3. Menindaklanjuti Rekomendasi
a. Institusi menerima rekomendasi hasil visitasi dari tim asesor dan menindaklanjuti
rekomendasi tersebut serta mengirimkanperbaikan kepada asesor selambat-lambatnya 5 hari
kerja setelah visitasi. Apabila pengiriman dokumen yang diminta melewati batas waktu yang
sudah ditentukan maka dokumen yang dinilai adalah dokumen saat visitasi
b. Asesor melakukan perhitungan skor hasil visitasi dengan menggunakan pembobotan
penilaian yang telah ditentukan
c. Tim asesor menyerahkan hasil visitasi dan rekomendasi kepada secretariat dalam amplop
tertutupselambat-lambatnya 10 hari kerja setelah visitasi

C. PENETAPAN HASIL AKREDITASI


Penetapan hasil akreditasi dilaksanakan melalui siding yang dilaksanakan setahun 4 kali yaitu pada
bulan Maret, Juni, September dan Desember
1. Pra Sidang
Prasidang adalah persiapan yang dilakukan secretariat sebelum dilaksanakan sidang untuk
membahas hasil penilaian.
2. Sidang Penetapan Nilai Akreditasi
Sidang penetapan nilai akreditasi oleh tim penilai dengan jumah ganjil paling sedikit 5 orang.

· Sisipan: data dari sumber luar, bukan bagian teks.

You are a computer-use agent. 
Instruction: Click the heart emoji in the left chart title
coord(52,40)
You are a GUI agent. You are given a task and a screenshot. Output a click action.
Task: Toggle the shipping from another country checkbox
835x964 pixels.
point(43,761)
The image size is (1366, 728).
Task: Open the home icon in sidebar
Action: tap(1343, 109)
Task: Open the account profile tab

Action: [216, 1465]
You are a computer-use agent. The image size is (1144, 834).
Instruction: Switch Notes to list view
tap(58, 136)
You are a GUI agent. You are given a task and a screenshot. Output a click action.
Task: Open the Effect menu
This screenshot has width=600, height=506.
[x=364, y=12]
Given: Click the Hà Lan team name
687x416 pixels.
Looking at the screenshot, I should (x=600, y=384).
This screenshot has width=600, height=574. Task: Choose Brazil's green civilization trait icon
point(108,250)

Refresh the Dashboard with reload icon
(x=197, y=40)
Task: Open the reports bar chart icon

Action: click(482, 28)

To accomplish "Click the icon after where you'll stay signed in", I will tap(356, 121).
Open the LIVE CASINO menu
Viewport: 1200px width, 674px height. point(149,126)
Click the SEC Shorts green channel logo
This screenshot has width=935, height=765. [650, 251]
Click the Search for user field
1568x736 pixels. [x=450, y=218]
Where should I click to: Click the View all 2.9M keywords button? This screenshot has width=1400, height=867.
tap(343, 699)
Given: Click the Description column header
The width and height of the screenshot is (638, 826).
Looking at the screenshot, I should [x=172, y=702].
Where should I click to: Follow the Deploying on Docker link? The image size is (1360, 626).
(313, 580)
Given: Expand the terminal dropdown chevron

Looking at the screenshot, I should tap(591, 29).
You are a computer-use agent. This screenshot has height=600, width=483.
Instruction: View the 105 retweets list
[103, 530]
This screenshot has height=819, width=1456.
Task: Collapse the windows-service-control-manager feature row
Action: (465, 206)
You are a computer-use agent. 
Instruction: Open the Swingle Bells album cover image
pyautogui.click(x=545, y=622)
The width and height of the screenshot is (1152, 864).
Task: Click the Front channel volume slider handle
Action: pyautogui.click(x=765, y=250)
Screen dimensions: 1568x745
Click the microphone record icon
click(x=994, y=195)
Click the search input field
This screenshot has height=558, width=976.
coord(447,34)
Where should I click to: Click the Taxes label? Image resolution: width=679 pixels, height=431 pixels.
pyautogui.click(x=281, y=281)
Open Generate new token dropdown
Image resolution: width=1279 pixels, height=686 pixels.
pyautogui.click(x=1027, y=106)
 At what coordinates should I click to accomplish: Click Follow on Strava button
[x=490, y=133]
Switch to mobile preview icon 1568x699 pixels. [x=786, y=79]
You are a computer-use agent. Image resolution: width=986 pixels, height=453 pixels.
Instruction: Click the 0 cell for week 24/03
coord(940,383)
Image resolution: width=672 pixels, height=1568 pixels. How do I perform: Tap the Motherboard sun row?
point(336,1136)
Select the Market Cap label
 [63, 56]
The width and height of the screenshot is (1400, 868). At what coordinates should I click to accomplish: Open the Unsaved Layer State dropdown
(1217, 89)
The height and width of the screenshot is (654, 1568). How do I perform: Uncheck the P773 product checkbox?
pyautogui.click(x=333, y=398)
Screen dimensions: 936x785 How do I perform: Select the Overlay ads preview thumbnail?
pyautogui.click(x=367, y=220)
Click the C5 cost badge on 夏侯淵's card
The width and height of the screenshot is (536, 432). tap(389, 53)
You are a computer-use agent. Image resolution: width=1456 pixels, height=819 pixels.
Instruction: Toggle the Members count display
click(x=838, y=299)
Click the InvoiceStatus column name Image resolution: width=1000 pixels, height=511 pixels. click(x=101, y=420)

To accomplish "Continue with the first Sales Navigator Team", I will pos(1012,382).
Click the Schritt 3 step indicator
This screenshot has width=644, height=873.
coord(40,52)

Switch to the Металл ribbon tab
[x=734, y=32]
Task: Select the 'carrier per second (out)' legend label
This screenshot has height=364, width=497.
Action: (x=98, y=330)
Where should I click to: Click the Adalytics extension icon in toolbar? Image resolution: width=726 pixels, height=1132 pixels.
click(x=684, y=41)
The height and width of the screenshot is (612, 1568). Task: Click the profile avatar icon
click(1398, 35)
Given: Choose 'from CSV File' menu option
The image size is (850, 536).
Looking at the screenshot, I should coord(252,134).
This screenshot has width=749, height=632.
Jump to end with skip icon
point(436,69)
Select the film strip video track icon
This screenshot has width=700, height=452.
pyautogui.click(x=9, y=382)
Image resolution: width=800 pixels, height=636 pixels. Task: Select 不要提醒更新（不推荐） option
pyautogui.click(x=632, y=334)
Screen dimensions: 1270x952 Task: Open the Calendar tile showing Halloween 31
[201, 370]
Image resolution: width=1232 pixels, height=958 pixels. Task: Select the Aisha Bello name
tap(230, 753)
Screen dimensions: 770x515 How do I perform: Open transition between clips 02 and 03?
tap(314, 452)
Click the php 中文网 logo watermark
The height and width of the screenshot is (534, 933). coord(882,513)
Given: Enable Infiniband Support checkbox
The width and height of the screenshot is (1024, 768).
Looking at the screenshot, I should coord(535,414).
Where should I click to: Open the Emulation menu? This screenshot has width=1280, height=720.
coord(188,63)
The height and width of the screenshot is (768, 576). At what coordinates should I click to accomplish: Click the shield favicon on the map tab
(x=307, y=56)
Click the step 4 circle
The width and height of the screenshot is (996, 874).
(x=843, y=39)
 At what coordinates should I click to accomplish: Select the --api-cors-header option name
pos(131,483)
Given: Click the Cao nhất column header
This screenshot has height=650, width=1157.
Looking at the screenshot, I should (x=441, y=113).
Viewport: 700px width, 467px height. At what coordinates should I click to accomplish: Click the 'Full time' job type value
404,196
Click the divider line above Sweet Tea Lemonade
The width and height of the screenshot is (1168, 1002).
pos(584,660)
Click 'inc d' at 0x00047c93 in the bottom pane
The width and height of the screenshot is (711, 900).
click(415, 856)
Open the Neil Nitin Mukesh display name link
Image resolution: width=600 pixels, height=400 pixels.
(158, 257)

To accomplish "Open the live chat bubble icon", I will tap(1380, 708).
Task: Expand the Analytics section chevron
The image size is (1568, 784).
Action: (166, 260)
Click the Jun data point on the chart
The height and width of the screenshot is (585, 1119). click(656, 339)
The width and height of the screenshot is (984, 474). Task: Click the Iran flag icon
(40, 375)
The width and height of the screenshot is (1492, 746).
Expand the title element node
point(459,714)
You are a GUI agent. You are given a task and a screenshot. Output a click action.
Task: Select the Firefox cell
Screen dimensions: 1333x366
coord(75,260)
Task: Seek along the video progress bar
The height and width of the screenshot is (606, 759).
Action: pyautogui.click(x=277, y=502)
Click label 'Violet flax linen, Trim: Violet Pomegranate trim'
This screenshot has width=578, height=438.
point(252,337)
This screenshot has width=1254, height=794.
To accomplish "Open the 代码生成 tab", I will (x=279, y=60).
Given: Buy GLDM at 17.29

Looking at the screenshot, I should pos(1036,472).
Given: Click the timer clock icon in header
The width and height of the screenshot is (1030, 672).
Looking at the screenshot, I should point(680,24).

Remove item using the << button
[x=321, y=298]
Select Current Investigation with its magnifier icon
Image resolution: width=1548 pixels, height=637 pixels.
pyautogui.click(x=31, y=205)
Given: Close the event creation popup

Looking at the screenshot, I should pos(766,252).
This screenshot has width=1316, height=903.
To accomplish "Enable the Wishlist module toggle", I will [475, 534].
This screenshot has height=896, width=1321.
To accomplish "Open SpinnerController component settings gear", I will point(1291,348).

D. PENERTIBAN SURAT KEPUTUSAN (SK) DAN SERTIFIKAT AKREDITASI INSTITUSI


Surat keputusan dan sertifikat akreditasi institusi ditetapkan oleh Kepala Badan PPSDM Kesehatan
yang dilampiri dengan rekomendasi hasil penilaian

E. PELAPORAN
1. Sekretariat membuat laporan akhir kegiatan pelaksanaan akreditasi institusi sesuai ketentuan
2. Laporan dikirimkan kepada kepala Puslat SDM Kesehatan

F. PASCA VISITASI
Untuk menjaga kesinambungan penerapan akreditasi dilakukan
1. Audit Mutu Eksternal
Pelaksanaan audit mutu eksternal diatur pada pedoman audit mutu eksteral yang diterbitkan oleh
Pusat Pelatihan SDM Kesehatan
2. Pembinaan
Apabila sistem mutu di Institusi penyelenggara pelatihan tidak berjalan sesuai dengan yang
seharusnya, perlu dilakukan pembinaan oleh Pusat Pelatihan SDM Kesehatan dalam bentuk
pendampingan atau bimbingan teknis
G. SANKSI
Apabila saat dilakukan audit mutu eksternal selama masa berlakunya sertifikat akreditasi ditemukan
pelanggaranatau penyimpangan pada penerapan dokumen mutu, maka akan diberikan peringatan
secara tertulis sampai dengan pencabutan sertifikasi akreditasi institusi.
1. Apabila hasil audit mutu eksternal selama masa berlakunya sertifikat akreditasi ditemukan
pelanggaran atau penyimpangan pada penerapan dokumen mutu maka akan diberikan surat
peringatan pertama SP 1 secara tertulis untuk melakukan perbaikan.
2. Apabila SP 1 tidak ditindaklanjuti maka akan diberikan surat peringatan kedua SP 2 secara
tertulis
3. Apabila SP 2 tidak ditindaklanjuti maka akreditasi institusi dicabut dan selanjutnya institusi
pelatihan tersebut tidak algi memiliki kewenangan untuk menyelenggarakan pelatihan bidang
kesehatan
4. Jika ditemukan pelanggaran terkait dengan kewenangannya, maka akan diberikan teguran
samapai dengan pencabutan sertifikat akreditasi institusi.